[DOCUMENT EXCERPT]
By John Schroyer, FACE THE STATE
The drug business is just like any other—money is the motivating factor, pure and simple. And the state of Colorado is proving to be an excellent broker. So far this fiscal year, the state has pulled down nearly $3.4 million in medical marijuana registration fees and is on track to reap $11 million total by July. That’s because every Coloradan who wants to obtain a medical marijuana permit has to shell out $90 per application, and that kind of money piles up quickly.
Only one problem: The state is so far behind in processing applications that it can’t collect all the money it has coming. Officials at the Colorado Department of Public Health and Environment, which runs the registration program, estimate they have $5 million in un-cashed checks, with more to come this fiscal year ending June 30. And of the money the state has been able to collect so far, only a fraction actually has gone to the department itself, which bears the brunt of the paper pushing. The state’s operating budget claims the lion’s share of the pot revenue; only $849,000 was budgeted for the health department’s medical-marijuana office this year whereas the state’s General Fund has increased by $2.5 million, with more to come.

[TASK TO CARRY OUT] Continue the article on Colorado's medical marijuana registration fees, picking up right after its final sentence.

[GIVEN DATA]
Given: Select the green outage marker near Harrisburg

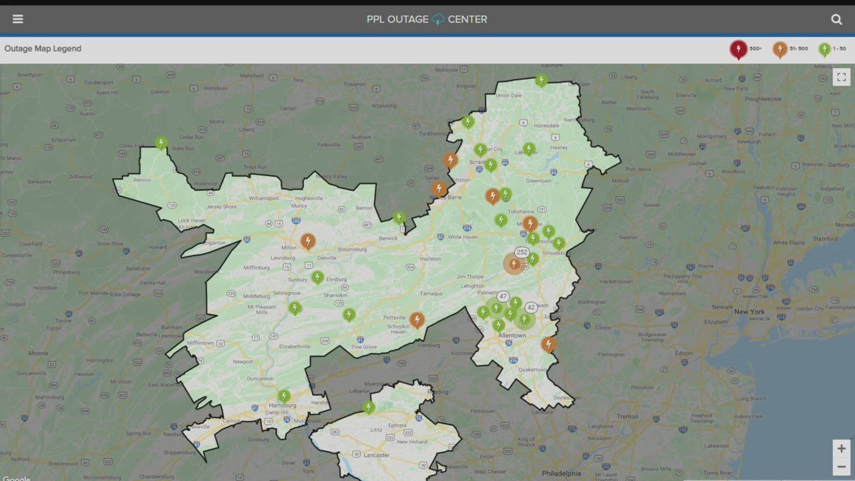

[REPLY]
Because the department doesn’t have enough manpower to keep up with the enormous inflow of applications, officials aren’t sure exactly how much revenue has yet to come in. The state has been receiving roughly 10,000 applications per month for the past several months, up from less than 5,000 last October. But it can only process about 2,000 per month. That means the state probably is looking at hauling in millions more than it already has collected. And if the rate of applications continues going up, it’ll mean even more green—if only they can break through the backlog of applications.
The office in the health department that handles registration currently has a staff of 10, which is not nearly enough to process every application that comes in. Its budget was increased this past month by about $90,000 and is slated to go up to $2.1 million for the 2010-11 fiscal year. That will allow the department to hire an additional 12 staffers.
Still, it’s not enough to keep up with the growing mountain of applications. Right now, the department has 55,000 unprocessed applications. And $2.1 million just won’t cut it, officials said.
They may, however, be able to catch up if pending legislation slapping additional regulations on medical marijuana is approved. If it passes, more revenue would go straight into the health department’s medical marijuana office. There’s no way to know how much that could raise, though, so it may or may not be enough.
Without the additional infusion of cash, the department is likely to fall further and further behind.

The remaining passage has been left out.